* [Excerpted data]:
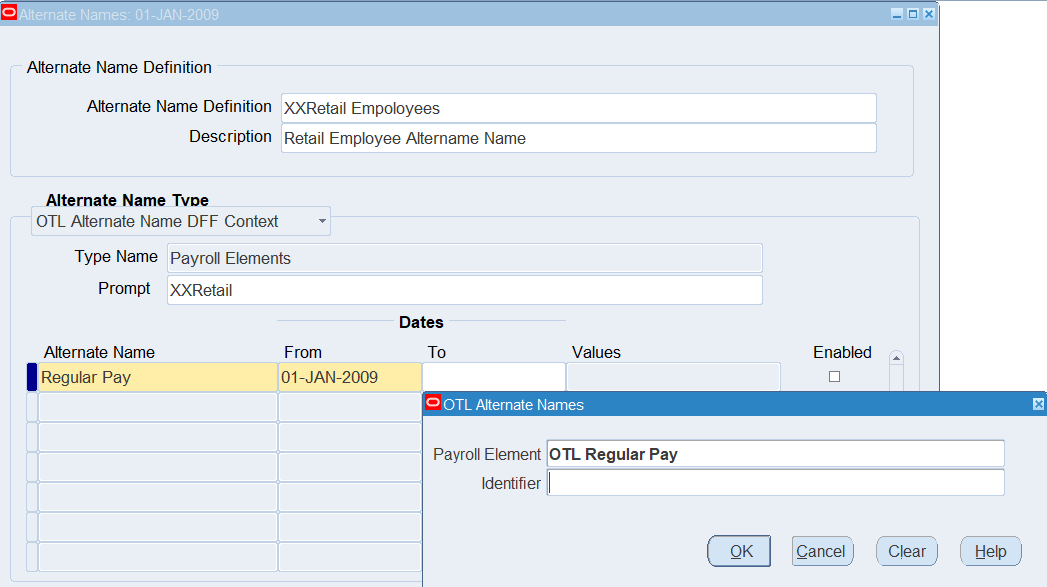Focus the Prompt field containing XXRetail
1047x587 pixels.
[x=464, y=290]
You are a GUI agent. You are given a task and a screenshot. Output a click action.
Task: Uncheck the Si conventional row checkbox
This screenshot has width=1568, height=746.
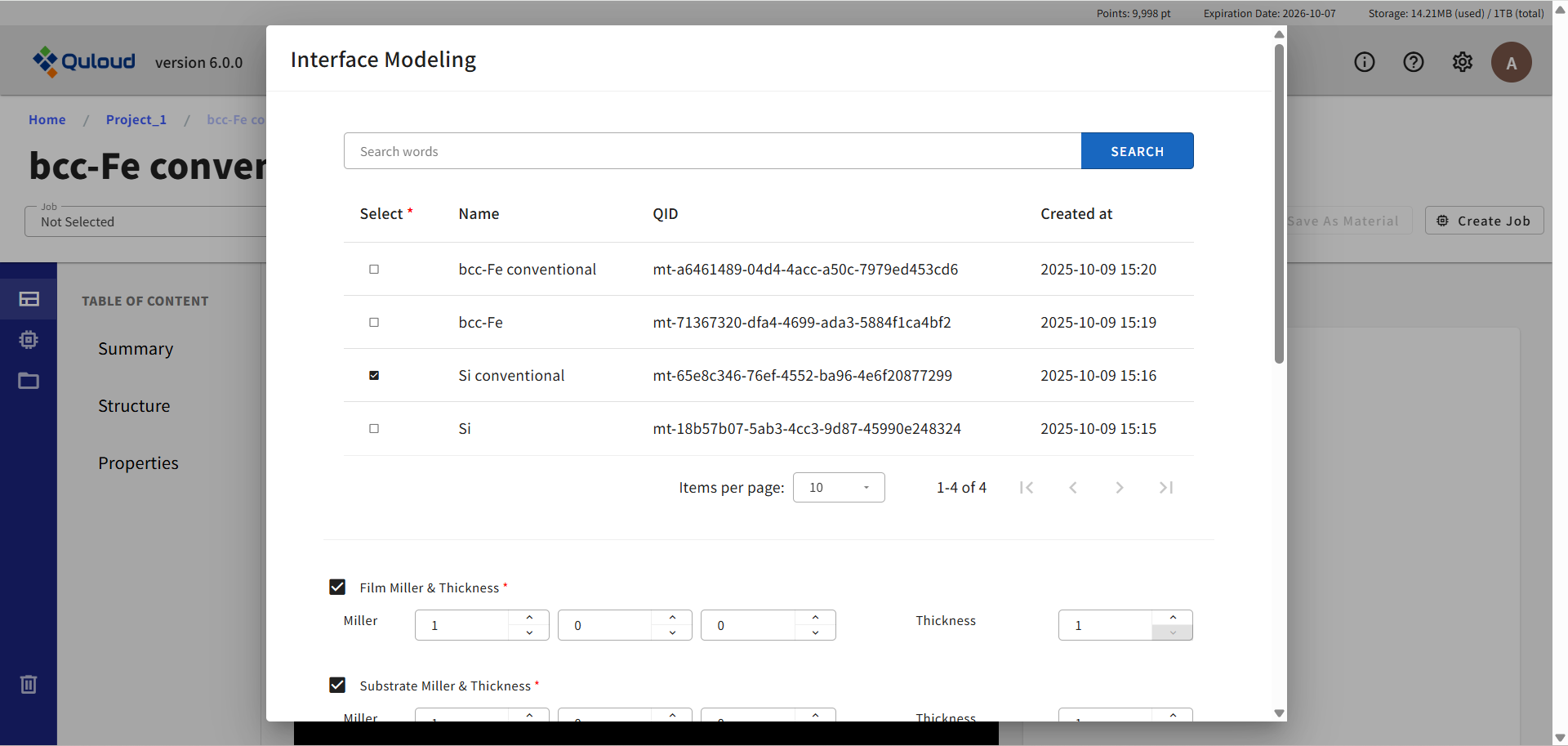[374, 376]
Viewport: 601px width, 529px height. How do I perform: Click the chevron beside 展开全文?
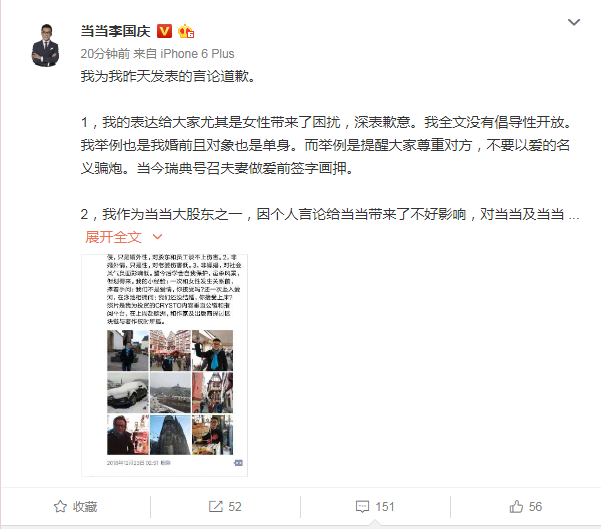click(158, 237)
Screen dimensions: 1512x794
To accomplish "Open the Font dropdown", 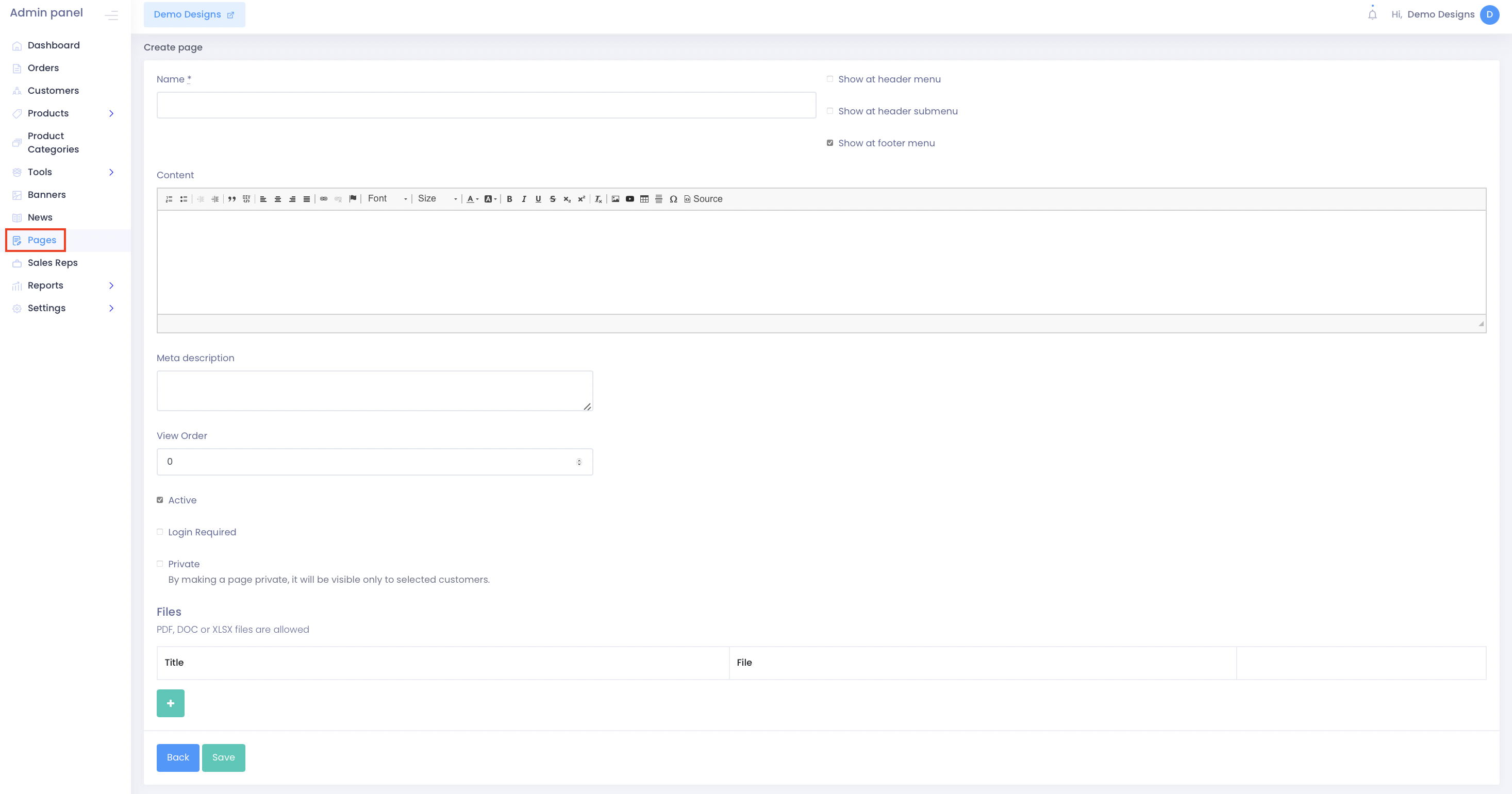I will click(387, 199).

* [Exercise goal]:
Can you retype the material starting with the line that contains "You are a GUI" and going on through the line that contains "click(158, 237)", leaving the pictures out of your answer?

* [Exercise output]:
You are a GUI agent. You are given a task and a screenshot. Output a click action.
Task: Uncheck the Si conventional row checkbox
This screenshot has width=1568, height=746.
[374, 376]
Viewport: 601px width, 529px height. How do I perform: Click the chevron beside 展开全文?
click(158, 237)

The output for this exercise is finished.